Actually, the world just keeps changing. The trick is to avoid looking up and seeing that it already has changed. The trick is to keep up with the changes as they occur.
And that’s not always something the ad business has done well. Ad agencies have been particularly slow to understand and embrace the realities of the Internet Age. Lots of agencies that got fat buying media aren’t sure what to do when the media are free. Lots of agency brass who couldn’t imagine making a television commercial for less than $100,000 (and nearly every national-brand commercial you see cost a lot more than that) are seeing nimble little shops run away with their big clients’ reduced budgets. Lots of the best graphic designers in the business are considering midlife career changes.
And what happens next? Where are you with mobile? Soon, more people will access the Internet with mobile devices than with netbooks and desktop computers. How does this factor into what you’re doing on the Internet today? What are you doing with apps? What are you doing with content?
We know what our plan is. What’s yours? Don’t look up one day and find yourself in the typesetting business. If you think the world has changed, you’re already too late.



Thank God my keyline business is safe. Where do I paste this message?
Great post Ken. On the flip side, we have a lot of educating to do as good marketers.
The problem still exists where a client will spend that $100,000+ for a television commercial, but will fuss about spending that sort of money on a website. Even when arguing that a website will garner your client more “impressions” over time, and can be updated to keep up with “data inflation,” people from the “print age” typically have a hard time justifying spending those kinds of dollars on web campaigns. The “virtual-ness” and intangibility of the web still keeps a lot of luddites in a headlock.

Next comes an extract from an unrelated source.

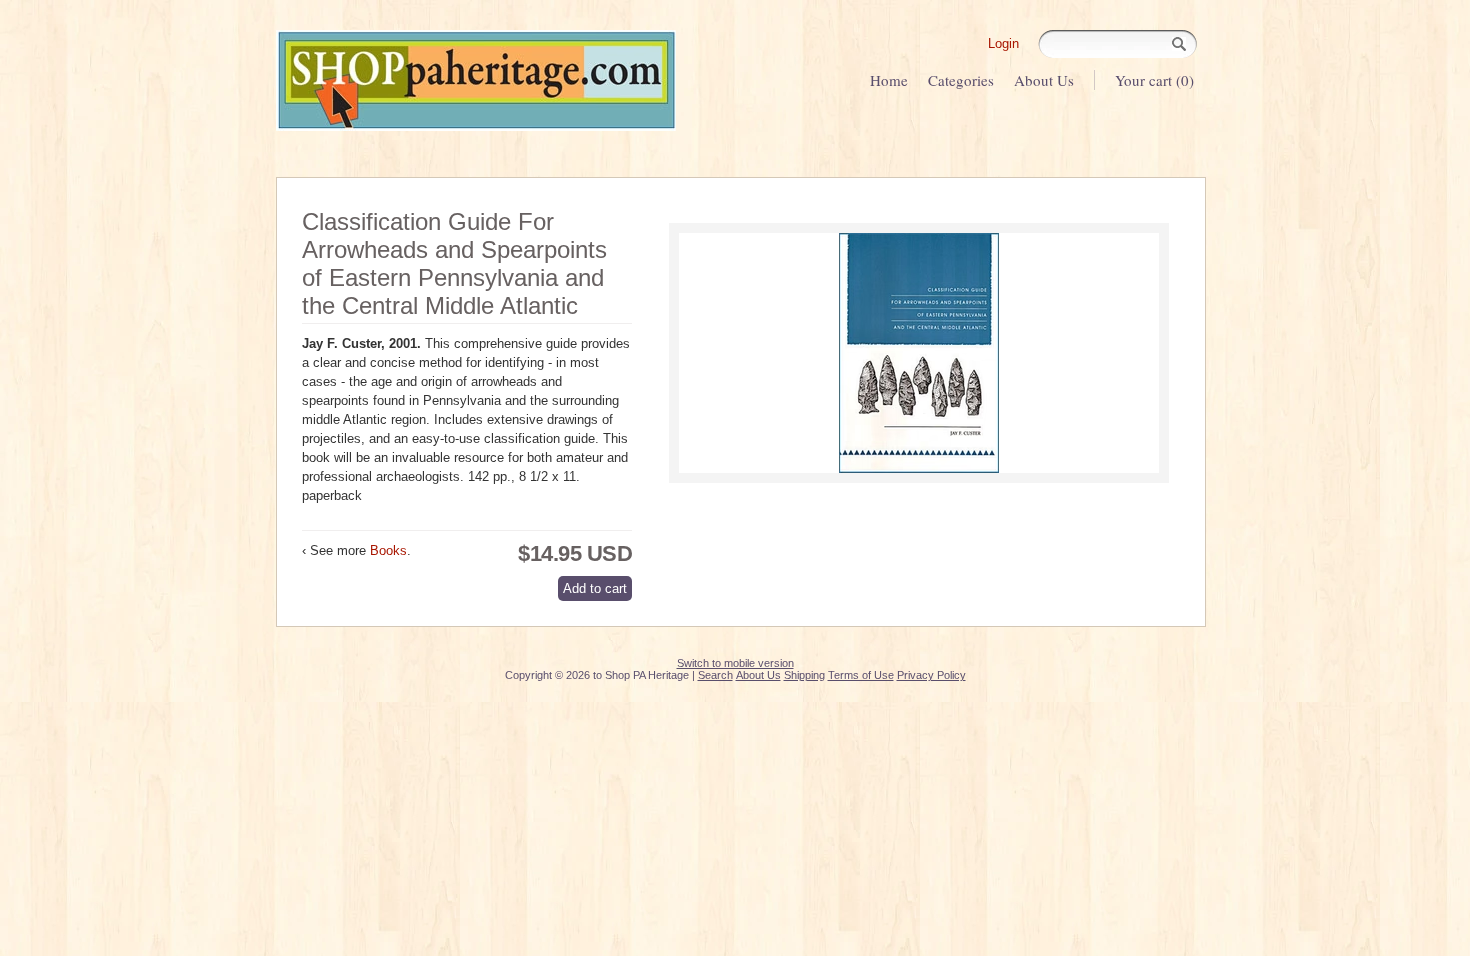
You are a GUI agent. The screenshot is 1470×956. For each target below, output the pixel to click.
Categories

HC: I think you have to cut your gels first.
Eric: So true. I have many times argued against the idea that promotion on the web is “free.” It’s not. Someone has to do it, and it has to be done well. But the idea that it’s “free and easy” actually stops a lot of people from doing the right thing.
We also need to help clients understand the shift from media dollars to, essentially, production dollars. Some clients may be able to reduce their media budgets. But they have to devote some spending to content creation, SEM, and socialization.
Ohhh yes, miss the Exacto blades, wax machines and T-squares from the old paste-up days.
Gotta go, a driver is waiting for me to approve the random proofs for my color seperations!
Love your thoughts!! Just got back from the Online Marketing Summit in San Diego and there were maybe 20 lap tops in the 1,000 people crowd. Things are certainly *changing* very quickly!
You’re right, Katie. As a content creator, I need my laptop. But most people are content consumers, not creators. Smartphones devices and tablet computers like the iPad are perfect “leanback devices.”